**Obiettivo dell'esercizio**
Converti in una lista JSON di stringhe il tratto dei record che va dall'inizio fino alla riga contenente "pos(708,51)", entrambe le estremità comprese. Metti una stringa per ogni riga e tralascia le righe vuote.

**Dati forniti**

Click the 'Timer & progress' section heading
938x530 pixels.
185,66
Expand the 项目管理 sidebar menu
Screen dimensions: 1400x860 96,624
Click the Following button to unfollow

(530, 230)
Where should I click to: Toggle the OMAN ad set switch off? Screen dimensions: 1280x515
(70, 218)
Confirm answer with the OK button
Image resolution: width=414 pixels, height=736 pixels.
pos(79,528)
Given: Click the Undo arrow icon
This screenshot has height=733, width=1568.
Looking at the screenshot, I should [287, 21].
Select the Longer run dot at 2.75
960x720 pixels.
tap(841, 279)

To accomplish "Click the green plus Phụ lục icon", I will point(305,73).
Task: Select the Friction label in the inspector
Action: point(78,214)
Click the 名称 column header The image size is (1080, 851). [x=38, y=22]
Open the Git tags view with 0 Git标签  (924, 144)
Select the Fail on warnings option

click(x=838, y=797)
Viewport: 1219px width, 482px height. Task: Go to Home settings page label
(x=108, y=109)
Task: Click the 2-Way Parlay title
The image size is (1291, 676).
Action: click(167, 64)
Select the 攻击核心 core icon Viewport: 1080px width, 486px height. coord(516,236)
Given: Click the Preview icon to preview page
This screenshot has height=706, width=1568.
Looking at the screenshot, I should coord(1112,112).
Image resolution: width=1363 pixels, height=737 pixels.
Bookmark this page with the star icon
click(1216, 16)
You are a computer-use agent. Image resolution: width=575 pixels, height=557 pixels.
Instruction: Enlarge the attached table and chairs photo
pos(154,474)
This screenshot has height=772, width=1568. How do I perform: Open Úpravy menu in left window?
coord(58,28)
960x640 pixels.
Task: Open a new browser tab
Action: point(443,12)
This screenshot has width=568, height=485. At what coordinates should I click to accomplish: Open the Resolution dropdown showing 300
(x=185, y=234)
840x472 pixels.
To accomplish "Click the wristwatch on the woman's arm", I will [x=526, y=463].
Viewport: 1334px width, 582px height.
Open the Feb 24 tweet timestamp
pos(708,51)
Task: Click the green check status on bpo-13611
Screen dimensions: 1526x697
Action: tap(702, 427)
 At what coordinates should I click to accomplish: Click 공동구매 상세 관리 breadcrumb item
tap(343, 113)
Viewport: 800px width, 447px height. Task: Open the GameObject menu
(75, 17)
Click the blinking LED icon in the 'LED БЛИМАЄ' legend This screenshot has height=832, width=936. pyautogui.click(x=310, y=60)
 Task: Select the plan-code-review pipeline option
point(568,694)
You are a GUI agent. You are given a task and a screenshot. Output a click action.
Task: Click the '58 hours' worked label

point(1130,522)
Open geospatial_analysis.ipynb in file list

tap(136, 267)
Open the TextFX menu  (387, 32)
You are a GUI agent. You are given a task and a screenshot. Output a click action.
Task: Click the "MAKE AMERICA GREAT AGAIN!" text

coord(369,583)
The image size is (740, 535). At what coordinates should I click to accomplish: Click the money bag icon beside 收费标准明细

**Risposta**
[
  "Click the 'Timer & progress' section heading",
  "938x530 pixels.",
  "185,66",
  "Expand the 项目管理 sidebar menu",
  "Screen dimensions: 1400x860 96,624",
  "Click the Following button to unfollow",
  "(530, 230)",
  "Where should I click to: Toggle the OMAN ad set switch off? Screen dimensions: 1280x515",
  "(70, 218)",
  "Confirm answer with the OK button",
  "Image resolution: width=414 pixels, height=736 pixels.",
  "pos(79,528)",
  "Given: Click the Undo arrow icon",
  "This screenshot has height=733, width=1568.",
  "Looking at the screenshot, I should [287, 21].",
  "Select the Longer run dot at 2.75",
  "960x720 pixels.",
  "tap(841, 279)",
  "To accomplish \"Click the green plus Phụ lục icon\", I will point(305,73).",
  "Task: Select the Friction label in the inspector",
  "Action: point(78,214)",
  "Click the 名称 column header The image size is (1080, 851). [x=38, y=22]",
  "Open the Git tags view with 0 Git标签  (924, 144)",
  "Select the Fail on warnings option",
  "click(x=838, y=797)",
  "Viewport: 1219px width, 482px height. Task: Go to Home settings page label",
  "(x=108, y=109)",
  "Task: Click the 2-Way Parlay title",
  "The image size is (1291, 676).",
  "Action: click(167, 64)",
  "Select the 攻击核心 core icon Viewport: 1080px width, 486px height. coord(516,236)",
  "Given: Click the Preview icon to preview page",
  "This screenshot has height=706, width=1568.",
  "Looking at the screenshot, I should coord(1112,112).",
  "Image resolution: width=1363 pixels, height=737 pixels.",
  "Bookmark this page with the star icon",
  "click(1216, 16)",
  "You are a computer-use agent. Image resolution: width=575 pixels, height=557 pixels.",
  "Instruction: Enlarge the attached table and chairs photo",
  "pos(154,474)",
  "This screenshot has height=772, width=1568. How do I perform: Open Úpravy menu in left window?",
  "coord(58,28)",
  "960x640 pixels.",
  "Task: Open a new browser tab",
  "Action: point(443,12)",
  "This screenshot has width=568, height=485. At what coordinates should I click to accomplish: Open the Resolution dropdown showing 300",
  "(x=185, y=234)",
  "840x472 pixels.",
  "To accomplish \"Click the wristwatch on the woman's arm\", I will [x=526, y=463].",
  "Viewport: 1334px width, 582px height.",
  "Open the Feb 24 tweet timestamp",
  "pos(708,51)"
]